Zudem hat der Betrieb von Schulen, Kitas und Krippen aus unserer Sicht gegenüber öffentlichen Räumen wie S-Bahnen oder Bau- und Supermärkten den Vorteil, dass man im Falle auftretender Infektionen bei Betreuung in kleinen festen Gruppen die Infektionswege klar nachvollziehen kann und Menschen, die sich in Quarantäne begeben sollten, schnell identifizieren kann.

Uns ist klar, dass die Wiederaufnahme von Beschulung und Betreuung mit zahlreichen Problemen wie beispielsweise Widerstand bei einigen Eltern und Lehrer*innen einher geht, die aus Angst vor Ansteckung nicht in ihre Einrichtungen zurückkehren oder Kinder dorthin schicken möchten. Lehrer*innen muss daher mit schlüssigen Beschulungs-Konzepten ermöglicht werden, den nötigen Mindestabstand zu den Kindern stets einhalten zu können. Schnelle Testungen auf das Virus müssen unkompliziert möglich sein. Außerdem muss möglicherweise darüber diskutiert werden, wie die Schulpflicht sinnvoll anders ausgestaltet und durchgesetzt werden kann bis ein Impfstoff zur Verfügung steht.

Ein großer Teil der Familien – und zwar Eltern wie Kinder – allerdings wartet darauf, endlich die Perspektive zu erhalten, die Kinder wieder regelmäßig über mehrere Stunden in Krippe, Kita und Schule schicken zu können, um einem halbwegs regulären Erwerbsleben nachgehen zu können. Verschärft wird diese Situation dadurch, dass in immer mehr Berufen der Druck durch Arbeitgeber auf die Eltern steigt, endlich wieder „normal“ zu arbeiten.

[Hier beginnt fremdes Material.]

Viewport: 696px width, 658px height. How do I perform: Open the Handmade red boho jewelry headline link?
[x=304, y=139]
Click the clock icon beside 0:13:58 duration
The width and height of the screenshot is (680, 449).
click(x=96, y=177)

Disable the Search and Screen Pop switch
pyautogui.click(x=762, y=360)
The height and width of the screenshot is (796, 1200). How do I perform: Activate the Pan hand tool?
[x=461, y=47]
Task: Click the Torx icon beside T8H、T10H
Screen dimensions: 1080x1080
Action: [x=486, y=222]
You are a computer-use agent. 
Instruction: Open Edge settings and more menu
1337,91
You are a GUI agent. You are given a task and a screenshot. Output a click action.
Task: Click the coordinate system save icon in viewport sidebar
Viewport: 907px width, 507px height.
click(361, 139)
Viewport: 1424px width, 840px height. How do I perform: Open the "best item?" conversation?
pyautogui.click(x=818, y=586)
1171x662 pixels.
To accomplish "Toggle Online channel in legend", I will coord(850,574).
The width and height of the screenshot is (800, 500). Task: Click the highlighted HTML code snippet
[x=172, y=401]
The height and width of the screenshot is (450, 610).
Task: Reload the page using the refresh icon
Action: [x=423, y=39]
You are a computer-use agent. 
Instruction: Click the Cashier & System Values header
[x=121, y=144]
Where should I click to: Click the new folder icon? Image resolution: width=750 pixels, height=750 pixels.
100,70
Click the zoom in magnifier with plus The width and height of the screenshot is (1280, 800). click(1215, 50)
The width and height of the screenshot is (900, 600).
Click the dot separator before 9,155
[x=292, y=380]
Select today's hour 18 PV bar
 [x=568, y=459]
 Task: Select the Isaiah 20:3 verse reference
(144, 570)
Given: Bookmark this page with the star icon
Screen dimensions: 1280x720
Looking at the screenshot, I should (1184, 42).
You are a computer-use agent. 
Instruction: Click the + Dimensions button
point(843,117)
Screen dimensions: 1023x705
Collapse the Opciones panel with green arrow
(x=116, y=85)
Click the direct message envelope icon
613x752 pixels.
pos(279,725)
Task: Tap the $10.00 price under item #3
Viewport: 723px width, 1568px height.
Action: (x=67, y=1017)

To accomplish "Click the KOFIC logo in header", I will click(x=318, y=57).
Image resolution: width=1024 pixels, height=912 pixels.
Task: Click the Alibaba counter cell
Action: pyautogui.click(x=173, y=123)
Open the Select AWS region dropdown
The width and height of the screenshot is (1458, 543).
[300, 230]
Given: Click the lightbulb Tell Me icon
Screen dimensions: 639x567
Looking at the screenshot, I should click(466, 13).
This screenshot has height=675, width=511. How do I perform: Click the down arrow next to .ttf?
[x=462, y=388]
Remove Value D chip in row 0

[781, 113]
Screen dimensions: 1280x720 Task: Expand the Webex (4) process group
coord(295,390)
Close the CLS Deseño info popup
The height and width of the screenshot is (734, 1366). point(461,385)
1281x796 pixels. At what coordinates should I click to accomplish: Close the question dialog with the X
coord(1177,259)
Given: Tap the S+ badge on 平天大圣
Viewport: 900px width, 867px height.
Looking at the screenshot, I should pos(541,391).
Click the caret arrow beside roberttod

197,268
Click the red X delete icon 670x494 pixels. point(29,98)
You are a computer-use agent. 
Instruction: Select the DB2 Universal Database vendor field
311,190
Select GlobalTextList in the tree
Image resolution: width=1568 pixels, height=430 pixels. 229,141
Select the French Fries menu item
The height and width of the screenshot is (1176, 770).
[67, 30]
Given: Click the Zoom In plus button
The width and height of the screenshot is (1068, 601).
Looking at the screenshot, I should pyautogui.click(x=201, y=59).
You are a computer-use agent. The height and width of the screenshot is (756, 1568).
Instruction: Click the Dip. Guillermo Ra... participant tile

Ein „Weiter so“ mit Eltern im ineffizienten Homeoffice-Betrieb und einer Rückkehr zu Familiensituationen, in denen alte Geschlechterrollen wieder verstärkt gelebt werden, weil Familien eine andere Perspektive nicht sehen, ist für uns deshalb kein noch länger haltbarer Zustand!

Der Landesausschuss beschließt daher:

Die Grüne Partei in Hamburg setzt sich dafür ein, auf allen Ebenen darauf hinzuwirken, dass schnellstmöglich Betreuungs-Angebote für alle Kinder in Krippe, Kita und Grundschule in Zeiten von Corona entwickelt und angeboten werden, die wirklich allen Eltern zur Verfügung stehen und die es in Bezug auf die Betreuungszeiten beiden Elternteilen ermöglichen, ihrer regulären Beschäftigung ernsthaft nachzugehen – egal, ob im Homeoffice oder anderswo. Die Partei kommuniziert das Ziel, dass alle Kinder spätestens nach den Sommerferien wieder in solchen Betreuungsverhältnissen unterkommen, wenn die Infektionszahlen in Hamburg dies zulassen, offensiv. Zudem wirkt die Partei daraufhin, dass in zukünftigen Öffnungs- oder Schließungsdebatten der Bildung und Betreuung der Kinder eine höhere Priorität eingeräumt wird.